IDENTIFICATION OF PIGMENT EPITHELIUM-DERIVED FACTOR IN THE INTERPHOTORECEPTOR MATRIX OF BOVINE EYES

Pigment epithelium-derived factor (PEDF) is a neurotrophic protein and a member of the serine protease inhibitor superfamily. Here we describe the identification of PEDF in bovine eyes and optimization of its purification from this natural source. We have developed a polyclonal antibody to recombinant human PEDF, Ab-rPEDF, that immunoreacts in a specific, sensitive, and linear fashion with PEDF protein, and furthermore, blocks its neurotrophic activity.

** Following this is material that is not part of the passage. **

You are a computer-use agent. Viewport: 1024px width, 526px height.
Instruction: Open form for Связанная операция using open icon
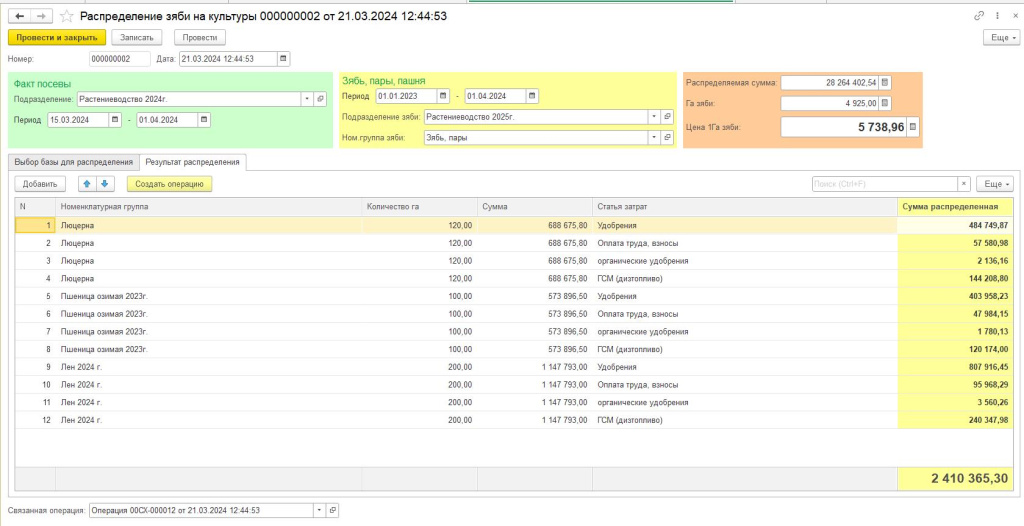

We show that Ab-rPEDF specifically recognizes a 49,500-M(r) polypeptide on Western transfers of a wash of the extracellular matrix between the retinal pigment epithelium and the neural retina-termed interphotoreceptor matrix (IPM). PEDF is present as approximately 1% of total soluble IPM protein. Starting with an IPM wash, PEDF protein is purified 164-fold to near homogeneity by ammonium sulfate fractionation and cation-exchange chromatography, with a recovery of 47%. The highly purified protein has an apparent M(r) of 49,500 +/- 1,500 as assessed by SDS-polyacrylamide gel electrophoresis, and a native pI of 7.0-7.7. It elutes as a single peak on gel-filtration chromatography with a retention time immediately behind that of ovalbumin (43,000 M(r)). N-glycosidase treatment indicates that each PEDF molecule has a 5% carbohydrate content attached to internal asparagine residue(s). Amino terminal sequence of the purified PEDF reveals removal of an amino-terminal peptide region for the mature protein. Purified PEDF has neurotrophic activity on human retino-blastoma cells, as previously observed for IPM. The neurotrophic activities of both PEDF and IPM are blocked by antiserum Ab-rPEDF. Altogether, PEDF is present in the bovine IPM as a soluble, extracellular, monomeric glycoprotein that by itself confers neurotrophic activity to the IPM. Thus, native PEDF isolated and purified as described here should prove useful for biochemical studies as well as other approaches. (C) 1995 Academic Press, Inc.